Monitoring ingress pipelines

Russell_Fulton · September 9, 2021, 9:49pm

version 7.14

I have just started trying to use an ingest pipeline on some indices produced by winlogbeats. There are two indices because there are two different versions of the agent.

I have a very simple pipeline with a single drop that matches event.code == 3 (network connections). I have tested it in Kibana against documents from both indices and it works as expected.

The first index I applied it to worked fine but I when applied it to the second index and nothing was indexed at all!
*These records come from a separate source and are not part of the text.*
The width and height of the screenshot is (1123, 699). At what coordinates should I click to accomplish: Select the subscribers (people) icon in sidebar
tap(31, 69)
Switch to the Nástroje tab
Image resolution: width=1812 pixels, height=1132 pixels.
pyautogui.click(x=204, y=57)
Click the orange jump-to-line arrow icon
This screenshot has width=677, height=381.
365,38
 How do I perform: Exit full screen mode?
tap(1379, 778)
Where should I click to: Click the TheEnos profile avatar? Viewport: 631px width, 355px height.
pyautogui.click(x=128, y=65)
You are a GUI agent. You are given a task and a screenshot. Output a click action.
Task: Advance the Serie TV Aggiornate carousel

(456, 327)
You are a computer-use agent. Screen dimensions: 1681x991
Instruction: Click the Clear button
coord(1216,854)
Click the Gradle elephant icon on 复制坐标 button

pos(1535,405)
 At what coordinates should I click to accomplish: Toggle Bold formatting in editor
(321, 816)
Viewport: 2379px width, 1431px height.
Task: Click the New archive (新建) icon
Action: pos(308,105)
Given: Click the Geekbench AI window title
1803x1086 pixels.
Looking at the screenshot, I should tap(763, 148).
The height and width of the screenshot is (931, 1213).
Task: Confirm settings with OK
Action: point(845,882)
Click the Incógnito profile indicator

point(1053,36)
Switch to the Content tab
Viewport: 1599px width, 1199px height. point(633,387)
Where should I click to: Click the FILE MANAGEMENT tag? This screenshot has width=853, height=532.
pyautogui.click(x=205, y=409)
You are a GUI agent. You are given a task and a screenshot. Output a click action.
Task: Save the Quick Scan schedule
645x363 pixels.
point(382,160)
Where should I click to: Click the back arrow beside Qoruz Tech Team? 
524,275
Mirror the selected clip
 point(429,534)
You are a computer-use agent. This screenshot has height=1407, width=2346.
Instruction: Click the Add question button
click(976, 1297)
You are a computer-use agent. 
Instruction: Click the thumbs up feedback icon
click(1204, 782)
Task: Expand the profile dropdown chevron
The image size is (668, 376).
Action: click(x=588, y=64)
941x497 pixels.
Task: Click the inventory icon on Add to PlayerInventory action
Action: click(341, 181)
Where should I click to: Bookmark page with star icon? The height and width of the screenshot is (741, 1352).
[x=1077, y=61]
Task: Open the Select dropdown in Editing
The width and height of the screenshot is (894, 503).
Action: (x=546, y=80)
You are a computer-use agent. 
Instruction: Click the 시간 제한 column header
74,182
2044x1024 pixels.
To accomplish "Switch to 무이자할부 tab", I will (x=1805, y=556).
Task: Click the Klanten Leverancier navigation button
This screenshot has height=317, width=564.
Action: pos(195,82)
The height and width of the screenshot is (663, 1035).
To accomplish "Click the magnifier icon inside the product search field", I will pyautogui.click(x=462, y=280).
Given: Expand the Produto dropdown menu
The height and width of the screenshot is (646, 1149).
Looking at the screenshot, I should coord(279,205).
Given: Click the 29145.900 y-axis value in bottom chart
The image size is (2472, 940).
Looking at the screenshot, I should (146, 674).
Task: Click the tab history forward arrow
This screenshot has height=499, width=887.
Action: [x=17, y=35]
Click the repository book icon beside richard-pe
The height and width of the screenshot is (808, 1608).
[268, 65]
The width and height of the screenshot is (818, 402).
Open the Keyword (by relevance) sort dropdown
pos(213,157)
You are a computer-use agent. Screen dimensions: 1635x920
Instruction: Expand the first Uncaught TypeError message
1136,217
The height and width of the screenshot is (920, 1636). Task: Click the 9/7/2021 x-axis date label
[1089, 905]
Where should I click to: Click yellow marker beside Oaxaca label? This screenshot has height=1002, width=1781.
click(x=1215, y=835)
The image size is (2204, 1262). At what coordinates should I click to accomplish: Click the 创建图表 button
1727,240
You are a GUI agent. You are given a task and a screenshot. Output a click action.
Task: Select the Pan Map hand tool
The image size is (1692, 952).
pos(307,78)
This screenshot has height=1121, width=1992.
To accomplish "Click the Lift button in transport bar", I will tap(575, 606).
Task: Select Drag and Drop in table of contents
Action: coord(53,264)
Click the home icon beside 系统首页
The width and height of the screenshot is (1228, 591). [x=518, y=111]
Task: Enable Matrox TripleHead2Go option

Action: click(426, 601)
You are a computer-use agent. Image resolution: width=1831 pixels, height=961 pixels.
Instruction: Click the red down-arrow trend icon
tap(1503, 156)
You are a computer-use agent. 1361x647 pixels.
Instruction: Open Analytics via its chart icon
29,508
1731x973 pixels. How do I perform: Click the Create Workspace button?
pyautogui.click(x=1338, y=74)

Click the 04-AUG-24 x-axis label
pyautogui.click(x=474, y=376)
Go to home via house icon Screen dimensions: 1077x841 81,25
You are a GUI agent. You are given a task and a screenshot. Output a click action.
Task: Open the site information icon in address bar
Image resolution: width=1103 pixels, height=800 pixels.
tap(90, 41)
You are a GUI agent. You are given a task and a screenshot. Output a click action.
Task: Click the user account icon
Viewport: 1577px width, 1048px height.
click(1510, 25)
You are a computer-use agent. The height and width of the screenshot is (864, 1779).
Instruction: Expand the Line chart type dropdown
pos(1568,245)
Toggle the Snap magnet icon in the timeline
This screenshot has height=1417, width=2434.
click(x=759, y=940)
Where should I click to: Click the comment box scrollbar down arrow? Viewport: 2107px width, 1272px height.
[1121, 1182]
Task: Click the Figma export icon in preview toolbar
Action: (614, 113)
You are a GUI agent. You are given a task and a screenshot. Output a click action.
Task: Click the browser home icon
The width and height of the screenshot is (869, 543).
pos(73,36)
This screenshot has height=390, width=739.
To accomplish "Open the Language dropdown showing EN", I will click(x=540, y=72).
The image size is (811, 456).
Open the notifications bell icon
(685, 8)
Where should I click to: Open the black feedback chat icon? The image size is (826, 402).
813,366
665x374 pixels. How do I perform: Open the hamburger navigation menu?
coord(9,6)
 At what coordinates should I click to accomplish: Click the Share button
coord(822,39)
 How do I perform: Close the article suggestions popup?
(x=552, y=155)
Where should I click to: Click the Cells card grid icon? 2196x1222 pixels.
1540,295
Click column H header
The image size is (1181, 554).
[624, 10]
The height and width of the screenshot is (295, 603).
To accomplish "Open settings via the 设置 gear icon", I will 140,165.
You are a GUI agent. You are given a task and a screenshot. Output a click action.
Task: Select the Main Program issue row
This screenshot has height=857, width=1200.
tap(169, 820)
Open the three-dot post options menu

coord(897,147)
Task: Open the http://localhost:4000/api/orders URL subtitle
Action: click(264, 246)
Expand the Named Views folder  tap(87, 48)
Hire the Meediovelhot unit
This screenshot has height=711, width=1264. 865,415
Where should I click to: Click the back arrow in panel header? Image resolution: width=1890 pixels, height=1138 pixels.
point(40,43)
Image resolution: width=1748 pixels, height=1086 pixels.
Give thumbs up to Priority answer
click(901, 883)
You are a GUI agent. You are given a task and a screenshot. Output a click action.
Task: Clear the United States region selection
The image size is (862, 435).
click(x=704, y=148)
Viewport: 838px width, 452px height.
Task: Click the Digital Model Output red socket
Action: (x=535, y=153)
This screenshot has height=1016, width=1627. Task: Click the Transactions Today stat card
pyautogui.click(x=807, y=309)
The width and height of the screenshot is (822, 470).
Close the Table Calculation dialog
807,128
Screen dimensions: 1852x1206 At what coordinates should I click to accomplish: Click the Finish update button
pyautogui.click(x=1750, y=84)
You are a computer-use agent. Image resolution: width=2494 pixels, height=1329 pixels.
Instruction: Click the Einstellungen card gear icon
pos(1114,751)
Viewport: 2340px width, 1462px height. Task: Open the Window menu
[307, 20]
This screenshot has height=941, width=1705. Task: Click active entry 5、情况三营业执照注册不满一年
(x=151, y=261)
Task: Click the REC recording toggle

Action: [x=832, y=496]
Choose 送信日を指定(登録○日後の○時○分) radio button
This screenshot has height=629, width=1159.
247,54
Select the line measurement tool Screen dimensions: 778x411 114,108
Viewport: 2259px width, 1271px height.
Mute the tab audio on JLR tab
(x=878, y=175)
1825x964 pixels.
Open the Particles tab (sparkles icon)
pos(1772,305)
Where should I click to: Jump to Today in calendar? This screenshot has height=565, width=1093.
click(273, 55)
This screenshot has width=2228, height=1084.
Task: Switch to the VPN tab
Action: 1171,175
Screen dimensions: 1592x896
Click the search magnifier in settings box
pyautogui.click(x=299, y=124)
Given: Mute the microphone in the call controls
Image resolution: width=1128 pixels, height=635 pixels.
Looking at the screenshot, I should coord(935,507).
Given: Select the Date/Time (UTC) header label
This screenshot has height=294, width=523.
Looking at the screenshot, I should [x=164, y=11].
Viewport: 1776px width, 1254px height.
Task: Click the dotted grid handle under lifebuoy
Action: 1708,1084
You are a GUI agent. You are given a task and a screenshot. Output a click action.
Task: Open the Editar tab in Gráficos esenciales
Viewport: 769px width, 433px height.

Worse still when I removed the setting from the index there were no documents added to the index.

I have confirmed ( with tcpdump) that data is still being sent to that index and (usual provisio) "nothing else has changed"™

I have tried to force the index to rollover without success -- I assume that the rover check is done when data is added to the index.

Is there anyway that I can monitor what the ingest pipeline is doing?

Any other thoughts on diagnosing what is going on.

Russell_Fulton · September 11, 2021, 5:03am

I think I have finally figured out what the problem was. Very simple as always -- I had failed to add the "ingest" role to one of the ES servers.

It really is a unhelpful failure mode. The really puzzling thing was that as soon as I removed the pipeline clause (after several hours of no logs being indexed) they "magically" appeared. In hindsight winlogbeats must have go failures and stashed the logs.

system · October 9, 2021, 5:03am

This topic was automatically closed 28 days after the last reply. New replies are no longer allowed.